The Salvation Army Modesto Red Shield is a youth center in the heart of South Modesto, Calif., that serves to educate, inspire and protect children, and provide services to families and seniors. Last year, a teen room opened at the center to reach an underserved group of the local population.

Corps Officers Lieutenants Dustin and Caroline Rowe discovered the need in meetings with youth-focused community agencies in the Central California city, an area rich in farmland and thus hit hard by economic recession and a severe state drought. As a result, unemployment stands at 10.5 percent, compared to the state’s 7 percent, according to the California Employment Development Department, and the city marks a 74.3 percent school enrollment rate. So the Rowes set out to reach students on their way to high school.

“We service the poorest area of Modesto,”Caroline Rowe said. “The Salvation Army Red Shield is a large presence here. We’re a big fortress, a lighthouse, in the middle of a community where these kids need a safe place to go.”
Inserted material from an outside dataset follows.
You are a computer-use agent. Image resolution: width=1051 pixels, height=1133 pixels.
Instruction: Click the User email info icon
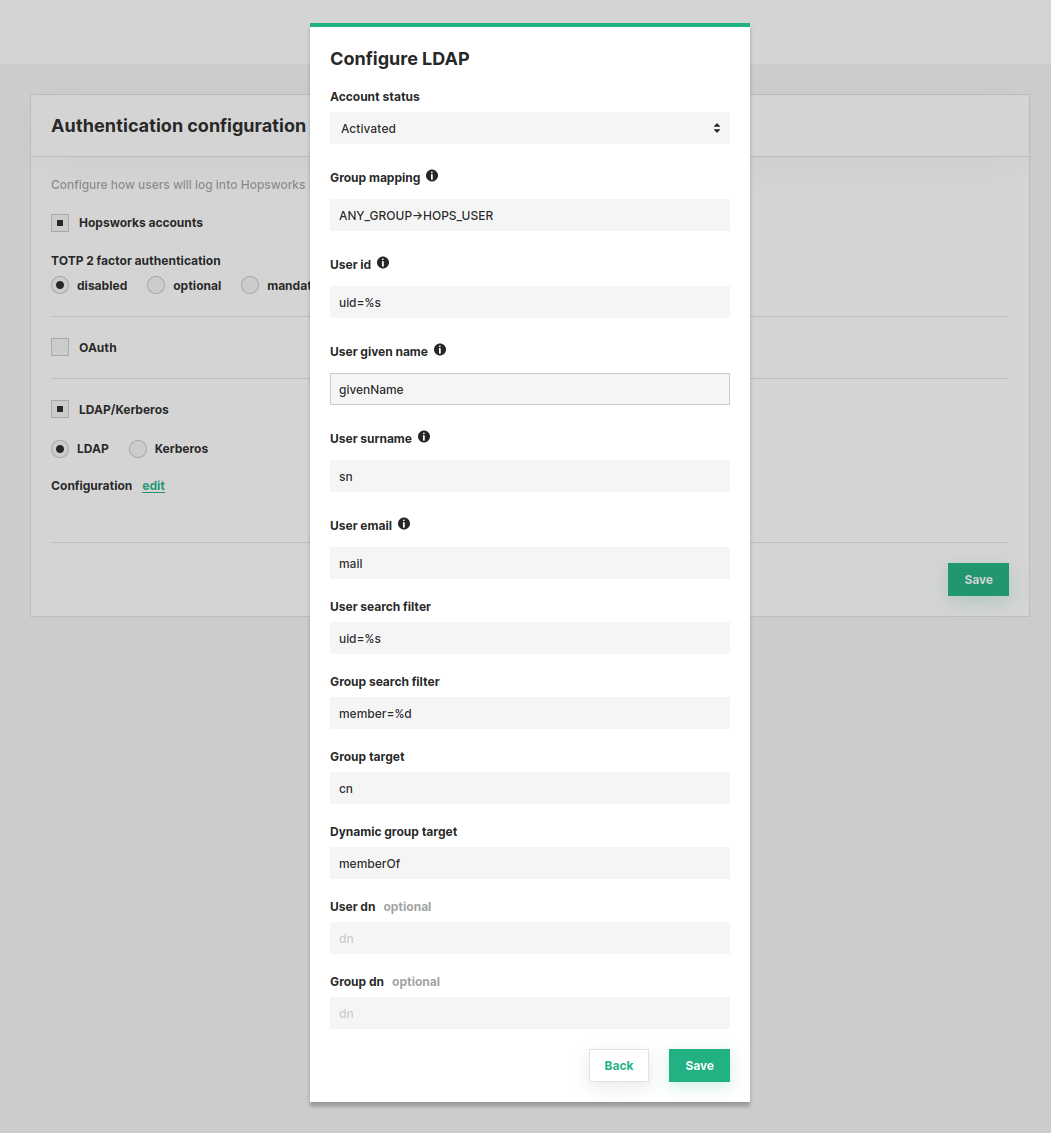404,523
The teen room operates for three hours after school on weekdays, and some of the teens who currently attend are engaging in corps programming by staying for teen nights on Fridays and coming to the Sunday morning service.

“We’re seeing teens who get up on Sunday morning when the rest of their family sleeps and say, ‘I want to go and worship.’ That’s huge,” Rowe said. “They don’t have parents saying, ‘Alright, get up; it’s time to go to church.’ They’re saying, ‘I want to go.’ We’re really proud of the fact that we’re actually hitting that demographic now.”

Jasmine Moody, who runs the teen room, has a message for all who visit.

“It doesn’t matter where you come from, or who everyone else says you are, if you just believe in yourself then you can accomplish anything,” she said.

Ricky, 15, has found Moody’s perspective to be true.

For two years he has attended programs at the Red Shield, and now regularly goes to the teen room.

“Without The Salvation Army, I wouldn’t be who I am today…they guided me to be on the right track,” he said. “We come here—we have a place to hang out, a place to do homework, and on top of that we learn about God, which helps me in my daily life.”

Ricky volunteers in the corps programs for kids, and excels at school.

The Modesto Red Shield has experienced further growth in its kindergarten to sixth grade after-school tutoring program, which increased attendance by 38 percent from 2012 to 2014 and from one to three classrooms.

“We tutor, we educate, we inspire, we give kids other choices, and we’re seeing academic success,” Rowe said.

The center also added a youth food program this year, funded by the T.L. Williams grant, which serves up to 70 kids every day.

“We’re saying that you can be healthy all the way around,” Rowe said. “All age group needs are being met at all avenues of their lives.”